Rows from a dataset
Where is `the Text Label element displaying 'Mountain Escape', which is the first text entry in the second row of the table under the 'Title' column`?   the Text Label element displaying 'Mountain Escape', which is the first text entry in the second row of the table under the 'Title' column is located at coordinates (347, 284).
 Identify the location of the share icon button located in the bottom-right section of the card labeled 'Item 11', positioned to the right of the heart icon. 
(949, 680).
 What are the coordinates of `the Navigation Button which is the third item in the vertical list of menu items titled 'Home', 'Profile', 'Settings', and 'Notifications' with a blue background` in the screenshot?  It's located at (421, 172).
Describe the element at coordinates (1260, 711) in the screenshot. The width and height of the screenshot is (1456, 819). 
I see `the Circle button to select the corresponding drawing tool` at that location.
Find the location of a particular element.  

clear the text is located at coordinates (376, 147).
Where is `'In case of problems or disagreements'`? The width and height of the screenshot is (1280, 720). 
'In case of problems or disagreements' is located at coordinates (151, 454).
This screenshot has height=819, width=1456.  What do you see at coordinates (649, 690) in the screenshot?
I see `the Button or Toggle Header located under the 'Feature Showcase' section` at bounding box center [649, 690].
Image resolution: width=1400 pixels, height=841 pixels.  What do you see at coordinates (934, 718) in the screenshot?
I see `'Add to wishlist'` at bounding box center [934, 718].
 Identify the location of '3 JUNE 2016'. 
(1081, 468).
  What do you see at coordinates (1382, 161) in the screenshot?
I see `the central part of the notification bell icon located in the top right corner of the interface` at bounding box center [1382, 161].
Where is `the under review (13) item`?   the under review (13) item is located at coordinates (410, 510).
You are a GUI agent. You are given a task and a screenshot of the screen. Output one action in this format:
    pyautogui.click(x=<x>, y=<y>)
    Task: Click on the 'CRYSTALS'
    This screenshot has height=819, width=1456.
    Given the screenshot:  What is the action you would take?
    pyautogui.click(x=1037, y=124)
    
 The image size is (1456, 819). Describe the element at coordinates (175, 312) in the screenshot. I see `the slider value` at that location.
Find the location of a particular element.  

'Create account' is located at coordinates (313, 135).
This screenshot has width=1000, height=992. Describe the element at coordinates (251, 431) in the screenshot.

What the exercise asks: Copy out the rows starting at the line that contains "You are a GUI" and ending at the line that contains "coordinates (313, 135).", including both of those lines.

Right answer:
You are a GUI agent. You are given a task and a screenshot of the screen. Output one action in this format:
    pyautogui.click(x=<x>, y=<y>)
    Task: Click on the 'CRYSTALS'
    This screenshot has height=819, width=1456.
    Given the screenshot:  What is the action you would take?
    pyautogui.click(x=1037, y=124)
    
 The image size is (1456, 819). Describe the element at coordinates (175, 312) in the screenshot. I see `the slider value` at that location.
Find the location of a particular element.  

'Create account' is located at coordinates (313, 135).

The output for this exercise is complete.